● **Text**
Thought
Leaders
What Segway
Learned the Hard Way: Three Pitfalls of New-Category Product Strategy
Like
other new-to-the-world products, Segway was designed to take
the world by storm. When it was rolled out with great fanfare
in early 2002 by Dean Kamen, part genius inventor and part
PT Barnum, he projected they would be selling 40,000 units
per month by 2002. Total sales for the first 2 years were
actually about 5,000. What went wrong?
"New-category
products are highly risky but provide firms with opportunities
to earn above-average returns," said
Karl
Ulrich, who teaches new-product development in Wharton's
new Strategic
R&D Management executive education program.
In addition to his academic research on product design and
development, Ulrich brings hands-on experience as a member
of more than 30
development teams for products and processes, including medical
devices, tools, computer peripherals, food products, and sporting
goods. He founded a company that manufactures high-performance
scooters, bicycles, and other transportation equipment, and
he holds 18 patents.
Three
Common Pitfalls
From
his research and experience, Ulrich has identified three classic
mistakes in developing new-category
products that
have derailed innovations such as Segway:
- Overestimating
diffusion rates: Developers
of new products think that once they develop a better mousetrap,
the world
will immediately beat a path to their door. In fact,
it usually takes
quite a while for the world to get there. "Observe
an innovation like the cell phone," Ulrich
said. "It
is introduced in 1985, and if you look at when 10
percent of eventual adopters
have a cell phone, it is not until 1990, 5 years
later. Even these very fundamental innovative technologies
where
you can
articulate a compelling benefit proposition don't
diffuse in the third quarter after launch. Yet business
plans often forecast
rates that have no historical precedent."

● **What the exercise asks**
Please copy the Segway article above in full, word for word.

● **Supplied material**
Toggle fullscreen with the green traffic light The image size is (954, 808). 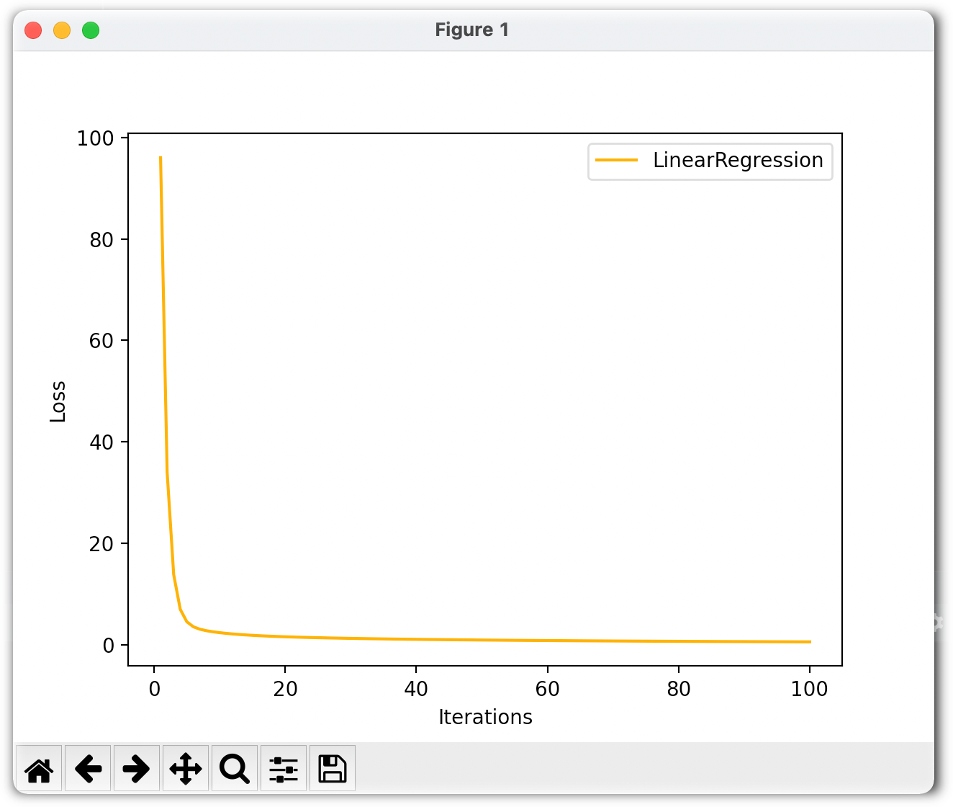90,30
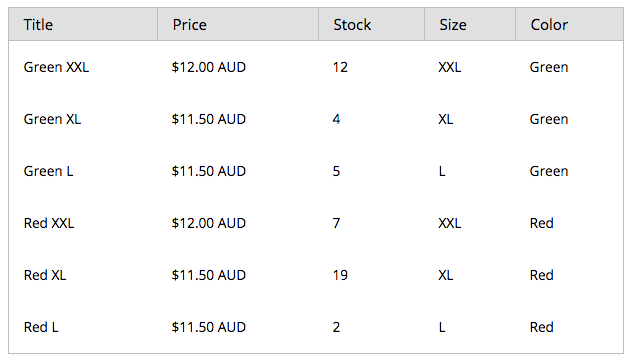Select the Red color cell of Red L
The height and width of the screenshot is (361, 631).
coord(542,327)
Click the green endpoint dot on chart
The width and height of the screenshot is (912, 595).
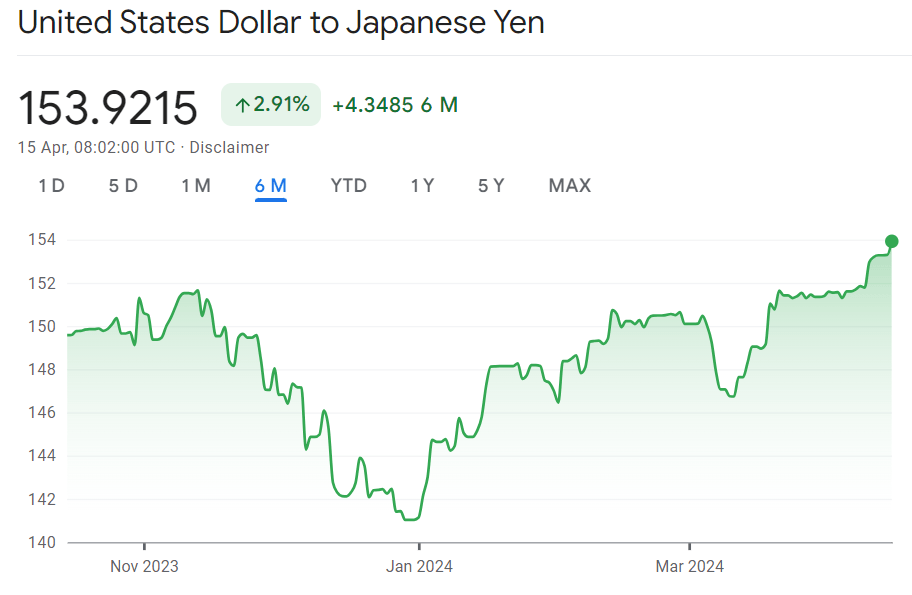point(892,241)
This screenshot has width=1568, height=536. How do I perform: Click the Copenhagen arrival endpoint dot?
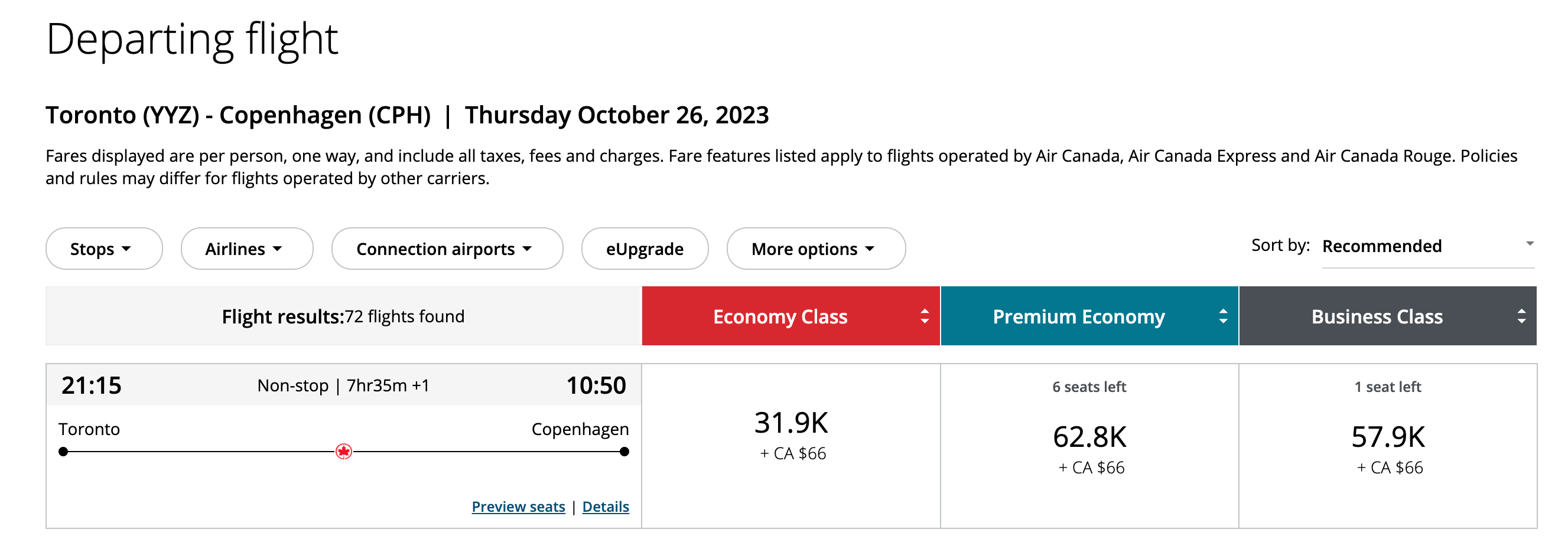coord(624,452)
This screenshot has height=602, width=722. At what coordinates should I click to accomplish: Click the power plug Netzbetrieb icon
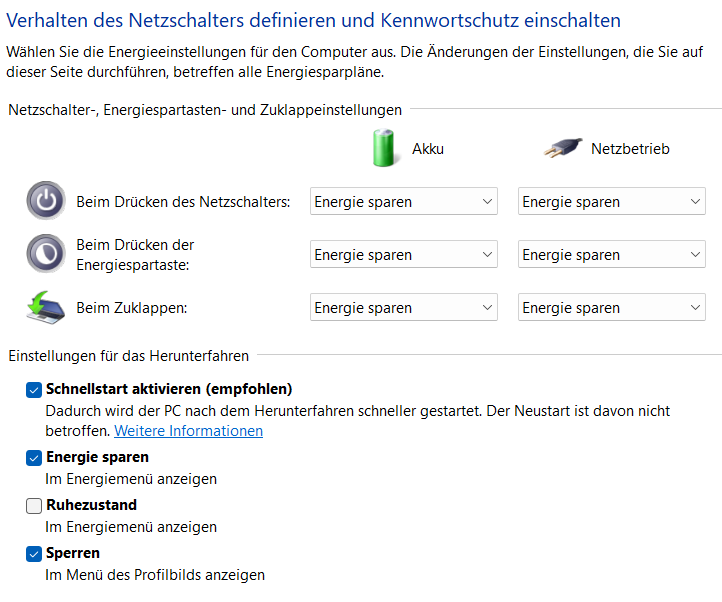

● **Exercise response**
Thought
Leaders
What Segway
Learned the Hard Way: Three Pitfalls of New-Category Product Strategy
Like
other new-to-the-world products, Segway was designed to take
the world by storm. When it was rolled out with great fanfare
in early 2002 by Dean Kamen, part genius inventor and part
PT Barnum, he projected they would be selling 40,000 units
per month by 2002. Total sales for the first 2 years were
actually about 5,000. What went wrong?
"New-category
products are highly risky but provide firms with opportunities
to earn above-average returns," said
Karl
Ulrich, who teaches new-product development in Wharton's
new Strategic
R&D Management executive education program.
In addition to his academic research on product design and
development, Ulrich brings hands-on experience as a member
of more than 30
development teams for products and processes, including medical
devices, tools, computer peripherals, food products, and sporting
goods. He founded a company that manufactures high-performance
scooters, bicycles, and other transportation equipment, and
he holds 18 patents.
Three
Common Pitfalls
From
his research and experience, Ulrich has identified three classic
mistakes in developing new-category
products that
have derailed innovations such as Segway:
- Overestimating
diffusion rates: Developers
of new products think that once they develop a better mousetrap,
the world
will immediately beat a path to their door. In fact,
it usually takes
quite a while for the world to get there. "Observe
an innovation like the cell phone," Ulrich
said. "It
is introduced in 1985, and if you look at when 10
percent of eventual adopters
have a cell phone, it is not until 1990, 5 years
later. Even these very fundamental innovative technologies
where
you can
articulate a compelling benefit proposition don't
diffuse in the third quarter after launch. Yet business
plans often forecast
rates that have no historical precedent."